Cats (Domesticated)

~taken from "Animal Magic" by D. J. Conway 

The ancestors of the domestic cat were probably the African wild cat, Felis chaus, and/or the Karrir cat, Felis lybica.  These two species were tamed and honored by the ancient Egyptians.  Throughout Egyptians influence, domesticated cats were dispersed around the Mediterranean area.  Roman legions and settlers took them into Europe and Britain, where they obviously bred with local species.

A cat once common in Britain and other parts of the continent is the European wild cat, Felis silvestris.  It looks like a tabby cat in the size and general color, but is more powerful and heavily built.  It is still considered very savage.  No one has managed to tame one.  On occasion these can cross-bred with the more gentle domestic cats.  The European wild cat does not like civilization and today has retreated into the wilds of Scotland, remote areas of Central Europe, and on into Asia Minor.

In ancient cultures, the cat was both a solar and lunar animal.  It was said to by psychic and could predict coming disasters.  People thought is also could affect the weather, fence the expression "raining like cats and dogs."

Many deities were connected with some branch of the cat family.  Artemis and Diana were both called the Mother of Cats; the Roman goddess Liberty was portrayed with a cat at her feet.  Although the followers of Zoroaster believed the cat was a good creature given by Allah to help humans.  The Hindu goddess Shasti rides a cat, the symbol of prolific fertility and birth.

In Egypt, cats were sacred to Bast and Pasht; this veneration was well established by at least 1570 b.c.e., and by 950 b.c.e. was found in all of Egypt.  Bast represented the gentler aspects of the cat, while Pasht signified the more aggressive aspects.  Egyptians gave the cat the name mau, after the sound it makes.  A black cat was especially lucky and was the emblem used by physicians to advertise their services.  The temple cats of Bast, upon death, were mummified and buried with great ceremony.  Even cats belonging to common people were mourned upon their deaths---the family halved their eyebrows.  Killing a cat anywhere in Egypt brought the death penalty.  

The idea of the cat and its nine lives derives from an Egyptian belief that the goddess Pasht had nine lives.

In Celtic traditions, cats were associated with Underworld powers, the dead, and prophecy.  Often they were portrayed as evil creatures, but this may have been because the wild cats in Celtic countries were untamed.  Irish legends tell of a cat called Little Cat, who was a guardian of treasure.  In Wales, Great Cat was a powerful being born of Henwen, an enchanted sow.
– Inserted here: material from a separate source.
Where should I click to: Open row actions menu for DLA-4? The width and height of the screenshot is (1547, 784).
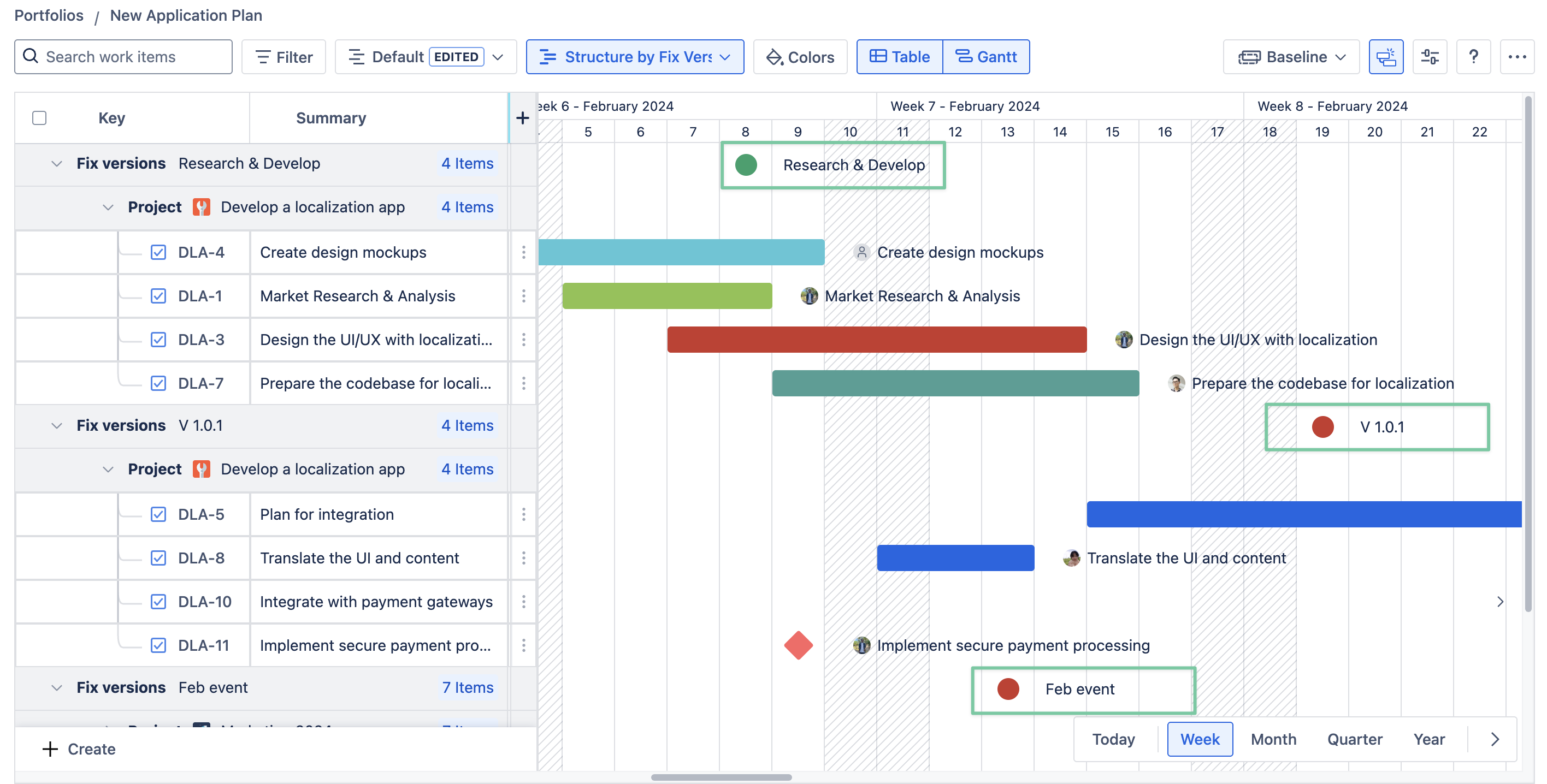(523, 252)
In Norse myth, the goddess Freyja's chariot was pulled by two cats.  After the people converted to Christianity, Freyja became a witch and her cats became black horses possessed by the devil.  The new legend said that after seven years the car-horses earned the right to become witches disguised as black cats.  The rewrite of the Norse goddess story may be the origin of the unlucky black cat superstition.  Those taught to fear the devil would consider black cats to be his evil helpers. 
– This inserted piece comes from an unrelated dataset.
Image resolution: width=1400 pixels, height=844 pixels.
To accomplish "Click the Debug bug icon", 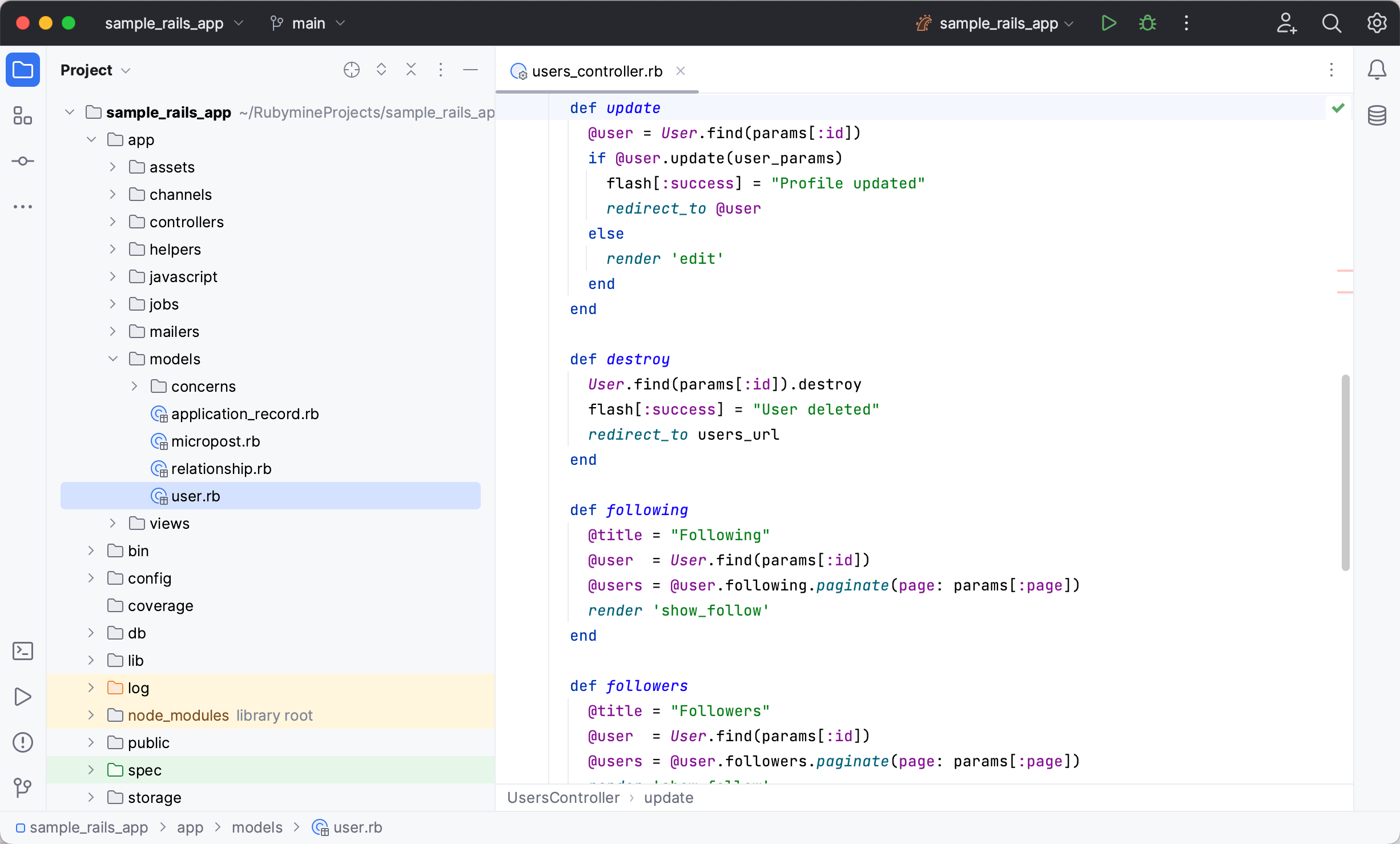I will (1148, 23).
The Chinese said that the cat was a yin animal connected with evil, the night, and shape-shifting.  They believed that the appearance of a strange cat portended a change in fortune and that a black cat meant a positive-powered animal, a creature symbolizing peace and transformation. 

Cats were popular with Japanese sailors, for they said that they animals has power over the dead and kept away evil spirits that dwelt in the ocean. 

Although some of their legends tell how the cat was full of trickery and sometimes associated with ghosts, the Japanese still hold the animal in high esteem.

Cats are mischievous and love to play tricks on people.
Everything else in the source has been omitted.